What the task asks -
Copy the entries from the first line through the line containing "Looking at the image, I should click on (26, 537).", replacing "Find the location of" with "Locate" and leaving everything else unchanged.

Given records -
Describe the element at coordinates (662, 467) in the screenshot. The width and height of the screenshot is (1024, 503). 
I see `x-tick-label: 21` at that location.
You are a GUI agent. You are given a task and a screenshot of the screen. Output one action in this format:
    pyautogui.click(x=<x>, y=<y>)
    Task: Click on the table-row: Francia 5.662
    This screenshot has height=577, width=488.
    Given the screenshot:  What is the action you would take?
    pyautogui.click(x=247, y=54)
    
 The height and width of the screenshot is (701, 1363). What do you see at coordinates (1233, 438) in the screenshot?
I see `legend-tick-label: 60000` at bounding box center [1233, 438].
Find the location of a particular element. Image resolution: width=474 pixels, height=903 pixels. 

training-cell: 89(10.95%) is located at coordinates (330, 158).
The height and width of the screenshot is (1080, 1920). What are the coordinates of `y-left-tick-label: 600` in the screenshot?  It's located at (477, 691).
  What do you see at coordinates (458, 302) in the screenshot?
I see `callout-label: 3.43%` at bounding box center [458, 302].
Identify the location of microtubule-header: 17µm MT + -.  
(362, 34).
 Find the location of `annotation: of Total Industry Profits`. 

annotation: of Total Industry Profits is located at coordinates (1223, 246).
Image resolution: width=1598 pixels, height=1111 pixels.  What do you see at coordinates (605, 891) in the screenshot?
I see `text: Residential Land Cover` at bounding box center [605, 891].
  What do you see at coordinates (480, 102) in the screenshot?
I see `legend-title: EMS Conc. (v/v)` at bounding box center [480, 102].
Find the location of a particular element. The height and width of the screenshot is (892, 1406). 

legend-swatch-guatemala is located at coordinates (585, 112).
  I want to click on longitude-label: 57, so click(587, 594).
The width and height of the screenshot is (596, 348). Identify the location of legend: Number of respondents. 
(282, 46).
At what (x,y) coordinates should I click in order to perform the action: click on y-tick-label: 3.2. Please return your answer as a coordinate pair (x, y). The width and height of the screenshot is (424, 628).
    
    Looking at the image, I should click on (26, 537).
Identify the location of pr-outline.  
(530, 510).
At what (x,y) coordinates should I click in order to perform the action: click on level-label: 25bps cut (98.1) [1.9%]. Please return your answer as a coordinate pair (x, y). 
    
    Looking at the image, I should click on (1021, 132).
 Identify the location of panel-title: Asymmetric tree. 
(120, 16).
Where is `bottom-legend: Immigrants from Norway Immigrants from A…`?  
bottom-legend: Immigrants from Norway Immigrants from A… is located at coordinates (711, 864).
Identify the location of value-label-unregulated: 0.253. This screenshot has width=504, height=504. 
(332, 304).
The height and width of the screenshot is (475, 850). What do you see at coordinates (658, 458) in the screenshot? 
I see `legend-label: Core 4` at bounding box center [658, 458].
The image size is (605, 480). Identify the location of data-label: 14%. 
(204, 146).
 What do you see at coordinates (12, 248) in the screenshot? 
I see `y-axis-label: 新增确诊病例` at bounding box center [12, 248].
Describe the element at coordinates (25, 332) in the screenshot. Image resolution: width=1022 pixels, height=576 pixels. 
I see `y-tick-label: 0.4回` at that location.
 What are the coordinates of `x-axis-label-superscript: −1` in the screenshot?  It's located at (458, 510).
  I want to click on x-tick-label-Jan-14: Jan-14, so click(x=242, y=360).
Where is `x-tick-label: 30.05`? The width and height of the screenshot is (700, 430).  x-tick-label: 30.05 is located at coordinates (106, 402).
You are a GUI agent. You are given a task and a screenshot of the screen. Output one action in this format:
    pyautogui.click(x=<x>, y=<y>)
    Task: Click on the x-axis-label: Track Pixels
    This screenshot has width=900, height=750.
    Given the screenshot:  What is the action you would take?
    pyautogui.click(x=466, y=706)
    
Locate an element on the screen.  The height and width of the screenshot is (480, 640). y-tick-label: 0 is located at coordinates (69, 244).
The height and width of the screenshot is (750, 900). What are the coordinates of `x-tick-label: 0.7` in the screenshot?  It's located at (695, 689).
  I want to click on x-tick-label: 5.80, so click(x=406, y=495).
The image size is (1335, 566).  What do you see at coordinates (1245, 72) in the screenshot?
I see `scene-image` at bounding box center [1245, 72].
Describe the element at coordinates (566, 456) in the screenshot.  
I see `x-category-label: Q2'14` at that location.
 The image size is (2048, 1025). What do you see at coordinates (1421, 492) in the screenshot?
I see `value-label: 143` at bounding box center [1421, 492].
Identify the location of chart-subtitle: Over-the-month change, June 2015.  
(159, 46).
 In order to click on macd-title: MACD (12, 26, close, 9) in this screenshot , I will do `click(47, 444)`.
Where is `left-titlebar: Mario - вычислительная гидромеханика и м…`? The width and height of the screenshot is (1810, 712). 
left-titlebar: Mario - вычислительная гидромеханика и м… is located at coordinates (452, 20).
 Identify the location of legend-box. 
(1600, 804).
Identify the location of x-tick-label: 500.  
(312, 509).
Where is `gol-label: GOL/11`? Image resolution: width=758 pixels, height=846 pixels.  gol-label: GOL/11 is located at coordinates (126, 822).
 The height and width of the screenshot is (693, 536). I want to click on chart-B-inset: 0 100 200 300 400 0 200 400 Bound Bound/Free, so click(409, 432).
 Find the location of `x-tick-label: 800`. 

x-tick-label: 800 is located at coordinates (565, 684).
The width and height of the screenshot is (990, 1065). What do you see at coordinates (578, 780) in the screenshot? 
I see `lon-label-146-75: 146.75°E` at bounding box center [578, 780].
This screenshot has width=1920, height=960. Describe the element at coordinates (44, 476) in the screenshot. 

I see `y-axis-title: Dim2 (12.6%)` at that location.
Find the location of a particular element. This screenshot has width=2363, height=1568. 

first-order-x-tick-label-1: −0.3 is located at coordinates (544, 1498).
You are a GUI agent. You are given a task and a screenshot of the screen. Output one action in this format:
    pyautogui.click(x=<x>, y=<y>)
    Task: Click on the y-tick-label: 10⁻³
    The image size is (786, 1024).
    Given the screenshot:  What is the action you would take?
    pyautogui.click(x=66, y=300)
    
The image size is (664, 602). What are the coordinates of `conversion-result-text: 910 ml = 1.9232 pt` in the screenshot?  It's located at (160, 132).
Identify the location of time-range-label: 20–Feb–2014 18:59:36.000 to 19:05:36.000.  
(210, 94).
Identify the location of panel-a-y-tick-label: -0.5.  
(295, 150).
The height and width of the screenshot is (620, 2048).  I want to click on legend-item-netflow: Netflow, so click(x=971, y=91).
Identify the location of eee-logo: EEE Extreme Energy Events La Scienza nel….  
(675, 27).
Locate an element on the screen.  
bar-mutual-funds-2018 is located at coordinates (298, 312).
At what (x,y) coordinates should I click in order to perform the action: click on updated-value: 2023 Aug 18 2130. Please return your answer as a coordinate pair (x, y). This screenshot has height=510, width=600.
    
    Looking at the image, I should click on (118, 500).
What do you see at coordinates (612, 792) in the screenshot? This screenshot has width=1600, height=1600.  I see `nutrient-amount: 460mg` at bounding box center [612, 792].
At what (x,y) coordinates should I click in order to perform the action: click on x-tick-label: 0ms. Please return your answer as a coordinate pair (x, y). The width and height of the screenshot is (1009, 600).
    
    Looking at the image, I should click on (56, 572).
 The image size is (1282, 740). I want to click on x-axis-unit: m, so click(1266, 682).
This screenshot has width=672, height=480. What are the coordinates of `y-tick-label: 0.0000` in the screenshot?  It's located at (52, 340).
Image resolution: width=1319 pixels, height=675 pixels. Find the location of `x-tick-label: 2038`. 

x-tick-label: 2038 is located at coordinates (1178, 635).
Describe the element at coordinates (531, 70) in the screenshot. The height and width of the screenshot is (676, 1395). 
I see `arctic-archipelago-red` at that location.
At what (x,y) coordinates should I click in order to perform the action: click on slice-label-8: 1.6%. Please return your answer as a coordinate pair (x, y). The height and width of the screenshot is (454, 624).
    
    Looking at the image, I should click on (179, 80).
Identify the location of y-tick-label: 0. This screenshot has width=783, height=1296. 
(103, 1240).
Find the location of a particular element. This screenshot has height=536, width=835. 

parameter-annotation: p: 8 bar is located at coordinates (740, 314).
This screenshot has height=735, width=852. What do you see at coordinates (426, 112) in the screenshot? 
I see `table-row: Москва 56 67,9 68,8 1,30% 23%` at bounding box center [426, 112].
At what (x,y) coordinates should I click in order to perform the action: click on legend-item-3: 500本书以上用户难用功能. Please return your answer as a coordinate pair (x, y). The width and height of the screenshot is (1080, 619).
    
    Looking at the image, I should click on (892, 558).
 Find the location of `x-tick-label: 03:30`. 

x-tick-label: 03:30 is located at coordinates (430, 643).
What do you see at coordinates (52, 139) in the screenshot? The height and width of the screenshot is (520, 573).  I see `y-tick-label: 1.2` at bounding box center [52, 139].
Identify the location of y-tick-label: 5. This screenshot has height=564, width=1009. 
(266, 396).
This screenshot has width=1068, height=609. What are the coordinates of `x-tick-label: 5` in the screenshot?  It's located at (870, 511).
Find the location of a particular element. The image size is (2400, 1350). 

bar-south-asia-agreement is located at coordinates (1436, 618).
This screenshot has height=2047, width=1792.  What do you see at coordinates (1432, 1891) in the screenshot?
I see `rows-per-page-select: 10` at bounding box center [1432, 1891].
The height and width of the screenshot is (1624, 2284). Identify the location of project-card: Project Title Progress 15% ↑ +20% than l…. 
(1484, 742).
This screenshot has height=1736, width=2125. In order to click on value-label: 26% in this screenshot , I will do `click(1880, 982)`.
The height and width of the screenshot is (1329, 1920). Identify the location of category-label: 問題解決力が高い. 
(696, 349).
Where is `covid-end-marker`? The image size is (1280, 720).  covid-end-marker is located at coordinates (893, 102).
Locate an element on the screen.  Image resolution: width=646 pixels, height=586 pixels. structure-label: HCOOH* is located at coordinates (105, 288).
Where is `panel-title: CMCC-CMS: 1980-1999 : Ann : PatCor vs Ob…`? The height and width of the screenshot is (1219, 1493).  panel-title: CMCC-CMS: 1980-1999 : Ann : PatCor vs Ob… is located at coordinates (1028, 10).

Solved problem -
Describe the element at coordinates (662, 467) in the screenshot. The width and height of the screenshot is (1024, 503). 
I see `x-tick-label: 21` at that location.
You are a GUI agent. You are given a task and a screenshot of the screen. Output one action in this format:
    pyautogui.click(x=<x>, y=<y>)
    Task: Click on the table-row: Francia 5.662
    This screenshot has height=577, width=488.
    Given the screenshot:  What is the action you would take?
    pyautogui.click(x=247, y=54)
    
 The height and width of the screenshot is (701, 1363). What do you see at coordinates (1233, 438) in the screenshot?
I see `legend-tick-label: 60000` at bounding box center [1233, 438].
Locate a particular element. Image resolution: width=474 pixels, height=903 pixels. 

training-cell: 89(10.95%) is located at coordinates (330, 158).
The height and width of the screenshot is (1080, 1920). What are the coordinates of `y-left-tick-label: 600` in the screenshot?  It's located at (477, 691).
  What do you see at coordinates (458, 302) in the screenshot?
I see `callout-label: 3.43%` at bounding box center [458, 302].
Identify the location of microtubule-header: 17µm MT + -.  
(362, 34).
 Locate `annotation: of Total Industry Profits`. 

annotation: of Total Industry Profits is located at coordinates (1223, 246).
Image resolution: width=1598 pixels, height=1111 pixels.  What do you see at coordinates (605, 891) in the screenshot?
I see `text: Residential Land Cover` at bounding box center [605, 891].
  What do you see at coordinates (480, 102) in the screenshot?
I see `legend-title: EMS Conc. (v/v)` at bounding box center [480, 102].
Locate a particular element. The height and width of the screenshot is (892, 1406). 

legend-swatch-guatemala is located at coordinates (585, 112).
  I want to click on longitude-label: 57, so click(587, 594).
The width and height of the screenshot is (596, 348). Identify the location of legend: Number of respondents. 
(282, 46).
At what (x,y) coordinates should I click in order to perform the action: click on y-tick-label: 3.2. Please return your answer as a coordinate pair (x, y). The width and height of the screenshot is (424, 628).
    
    Looking at the image, I should click on (26, 537).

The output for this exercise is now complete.